■ EXERCISE REQUIREMENTS
(a) Answer these questions about the chip rally column:
(i) Where does Jon D. Markman write his weekly column, and where is it republished?
(ii) For how long had major utility shares gone without definitively weakening?
(iii) How many companies does the Dow Jones Utility Index track?
(b) Carry on the column about the chip rally, picking up right after its last sentence.

■ DOCUMENT SEGMENT
============================================================
Dare We Believe in a Chip Rally?

 

Editor's Note: Jon D. Markman writes a weekly column for CNBC on MSN Money that is republished here on TheStreet.com. He's also a regular contributor to RealMoney, TheStreet.com's subscription site. If you'd like to see all of Jon Markman's RealMoney commentary, click here for information about a free trial.


An electrifying change has taken hold in the market over the past couple of weeks that goes well beyond the simple sense that stocks are behaving better. For the first time in more than 18 months, shares of the nation's major utilities have definitively weakened, while the shares of the nation's major technology companies have gathered strength.

The switch in market leadership from companies that are bought for dependable cash flows to companies that represent a speculative bet on the future says a lot about the potential for the strength of the recent rally. It says that investors are finally emerging from their defensive, woe-is-me stance toward equities and are instead staking their money on the potential for better times ahead.

This undercurrent of optimism is most clearly evident in the ratio between the Dow Jones Utility Index, which tracks the nation's 15 largest electricity and natural gas distribution companies, and the Philadelphia Semiconductor Sector Index, or SOX.
============================================================
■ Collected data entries
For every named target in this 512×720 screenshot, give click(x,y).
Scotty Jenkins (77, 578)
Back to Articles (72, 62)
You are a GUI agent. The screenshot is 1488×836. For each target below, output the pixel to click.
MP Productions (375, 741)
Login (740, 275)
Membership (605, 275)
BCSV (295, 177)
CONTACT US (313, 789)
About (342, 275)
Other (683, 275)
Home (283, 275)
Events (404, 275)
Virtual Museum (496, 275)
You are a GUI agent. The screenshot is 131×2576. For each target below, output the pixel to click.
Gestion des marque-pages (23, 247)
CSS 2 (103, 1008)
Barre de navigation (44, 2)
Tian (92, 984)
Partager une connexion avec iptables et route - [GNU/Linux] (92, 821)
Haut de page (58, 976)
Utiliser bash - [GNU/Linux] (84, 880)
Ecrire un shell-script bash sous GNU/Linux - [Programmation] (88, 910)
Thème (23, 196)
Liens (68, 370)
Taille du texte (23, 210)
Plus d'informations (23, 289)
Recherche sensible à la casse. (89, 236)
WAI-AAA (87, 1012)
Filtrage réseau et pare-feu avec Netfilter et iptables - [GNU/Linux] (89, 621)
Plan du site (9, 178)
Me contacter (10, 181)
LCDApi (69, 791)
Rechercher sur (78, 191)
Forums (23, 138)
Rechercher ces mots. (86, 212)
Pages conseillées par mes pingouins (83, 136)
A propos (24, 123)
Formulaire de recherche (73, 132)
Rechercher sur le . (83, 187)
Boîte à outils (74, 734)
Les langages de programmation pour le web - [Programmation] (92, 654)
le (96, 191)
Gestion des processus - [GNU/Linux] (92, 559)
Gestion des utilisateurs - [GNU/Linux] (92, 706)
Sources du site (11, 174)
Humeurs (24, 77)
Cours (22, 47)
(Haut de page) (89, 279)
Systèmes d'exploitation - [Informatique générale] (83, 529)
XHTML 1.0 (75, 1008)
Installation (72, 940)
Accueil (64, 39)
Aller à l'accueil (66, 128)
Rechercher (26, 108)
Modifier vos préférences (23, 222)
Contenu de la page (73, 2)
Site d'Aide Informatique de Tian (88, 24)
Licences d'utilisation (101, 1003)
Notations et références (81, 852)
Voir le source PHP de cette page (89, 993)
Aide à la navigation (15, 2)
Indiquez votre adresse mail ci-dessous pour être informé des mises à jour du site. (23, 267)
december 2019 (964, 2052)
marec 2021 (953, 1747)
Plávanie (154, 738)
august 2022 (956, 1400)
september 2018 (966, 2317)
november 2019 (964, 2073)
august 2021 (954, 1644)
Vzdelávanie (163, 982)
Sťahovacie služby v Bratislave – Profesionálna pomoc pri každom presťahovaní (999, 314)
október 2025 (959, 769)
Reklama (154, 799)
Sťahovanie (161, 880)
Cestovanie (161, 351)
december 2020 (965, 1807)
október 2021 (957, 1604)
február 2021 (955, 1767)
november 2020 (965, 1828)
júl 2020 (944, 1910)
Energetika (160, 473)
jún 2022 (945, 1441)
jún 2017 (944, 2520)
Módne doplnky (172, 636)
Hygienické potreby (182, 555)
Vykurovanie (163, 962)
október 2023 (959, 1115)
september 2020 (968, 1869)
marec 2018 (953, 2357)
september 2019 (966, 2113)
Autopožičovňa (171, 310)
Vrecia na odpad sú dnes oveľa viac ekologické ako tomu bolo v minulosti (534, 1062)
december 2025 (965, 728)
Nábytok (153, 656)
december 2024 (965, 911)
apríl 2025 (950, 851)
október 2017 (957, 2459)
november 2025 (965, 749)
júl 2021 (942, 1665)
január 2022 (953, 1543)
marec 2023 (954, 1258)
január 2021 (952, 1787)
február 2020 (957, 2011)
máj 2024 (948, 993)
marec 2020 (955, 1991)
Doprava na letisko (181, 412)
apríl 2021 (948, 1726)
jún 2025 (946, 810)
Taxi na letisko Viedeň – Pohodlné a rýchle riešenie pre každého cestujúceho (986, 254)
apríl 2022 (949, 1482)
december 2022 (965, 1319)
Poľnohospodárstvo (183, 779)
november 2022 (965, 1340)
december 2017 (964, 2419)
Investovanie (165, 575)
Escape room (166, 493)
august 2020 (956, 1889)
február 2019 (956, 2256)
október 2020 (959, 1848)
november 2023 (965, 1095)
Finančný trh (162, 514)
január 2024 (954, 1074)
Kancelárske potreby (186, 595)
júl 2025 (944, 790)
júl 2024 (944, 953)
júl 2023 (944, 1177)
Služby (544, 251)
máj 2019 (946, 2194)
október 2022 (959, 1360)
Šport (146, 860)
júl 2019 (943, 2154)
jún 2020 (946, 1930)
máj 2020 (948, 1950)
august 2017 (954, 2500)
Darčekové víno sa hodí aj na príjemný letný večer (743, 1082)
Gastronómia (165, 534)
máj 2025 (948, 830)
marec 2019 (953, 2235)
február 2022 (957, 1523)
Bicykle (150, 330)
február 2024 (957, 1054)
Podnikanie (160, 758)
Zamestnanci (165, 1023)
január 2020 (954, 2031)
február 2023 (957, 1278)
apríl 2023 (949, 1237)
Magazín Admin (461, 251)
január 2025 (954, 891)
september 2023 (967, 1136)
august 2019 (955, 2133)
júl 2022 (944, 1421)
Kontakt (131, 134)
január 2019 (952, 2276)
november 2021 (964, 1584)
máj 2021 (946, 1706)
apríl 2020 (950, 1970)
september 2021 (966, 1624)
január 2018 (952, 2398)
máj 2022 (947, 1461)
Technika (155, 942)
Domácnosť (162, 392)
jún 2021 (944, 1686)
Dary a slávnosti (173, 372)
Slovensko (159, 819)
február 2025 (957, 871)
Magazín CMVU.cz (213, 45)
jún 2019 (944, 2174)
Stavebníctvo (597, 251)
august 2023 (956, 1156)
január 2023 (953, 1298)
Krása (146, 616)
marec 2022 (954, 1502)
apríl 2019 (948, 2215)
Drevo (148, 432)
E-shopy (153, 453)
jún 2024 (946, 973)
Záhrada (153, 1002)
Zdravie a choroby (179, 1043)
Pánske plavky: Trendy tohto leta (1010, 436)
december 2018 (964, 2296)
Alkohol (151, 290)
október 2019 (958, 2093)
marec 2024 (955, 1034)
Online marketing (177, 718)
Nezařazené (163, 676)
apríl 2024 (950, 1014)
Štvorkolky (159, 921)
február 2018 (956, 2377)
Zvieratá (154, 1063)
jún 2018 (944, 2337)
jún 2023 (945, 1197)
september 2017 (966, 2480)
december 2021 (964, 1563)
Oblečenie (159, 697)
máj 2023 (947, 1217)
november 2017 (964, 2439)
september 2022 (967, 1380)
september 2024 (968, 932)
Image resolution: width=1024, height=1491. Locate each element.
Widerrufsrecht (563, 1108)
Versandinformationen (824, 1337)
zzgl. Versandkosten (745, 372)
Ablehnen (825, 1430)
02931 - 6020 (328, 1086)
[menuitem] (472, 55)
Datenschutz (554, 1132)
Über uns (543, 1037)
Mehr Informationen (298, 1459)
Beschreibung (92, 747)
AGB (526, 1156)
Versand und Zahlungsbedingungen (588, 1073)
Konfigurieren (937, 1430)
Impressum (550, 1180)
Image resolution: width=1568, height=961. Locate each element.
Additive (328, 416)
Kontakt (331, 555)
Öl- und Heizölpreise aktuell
============================================================
■ ANSWERS GIVEN
(a)
(i) He writes it for CNBC on MSN Money, and it is republished on TheStreet.com.
(ii) More than 18 months.
(iii) 15, the nation's largest electricity and natural gas distribution companies.

(b)
The ratio between the utility and semiconductor indices -- now trading at 364.89 and 425.23, respectively -- is currently at 0.86. To produce a more definitive signal of a growing taste for risk, the ratio would have to drop below 0.81. To do that, the utility index would need to sink to around 350, while the SOX would need to trade around 435 -- both of which would be real trend-changing levels.

These kinds of shifts don't occur very often, and they are typically persistent. The last time this change took place, it lasted six months -- from July 2003 to January 2004. Over that span, innovative chipmaker Broadcom(BRCM Quote) rose 60%, while chip-equipment maker Teradyne(TER Quote) rose 55%. Before that, the change in the mood for risk aversion persisted much longer -- from August 1998 to March 2000. In that heyday for technology stocks, industry mainstays like Intel(INTC Quote) rose more than 500% in value.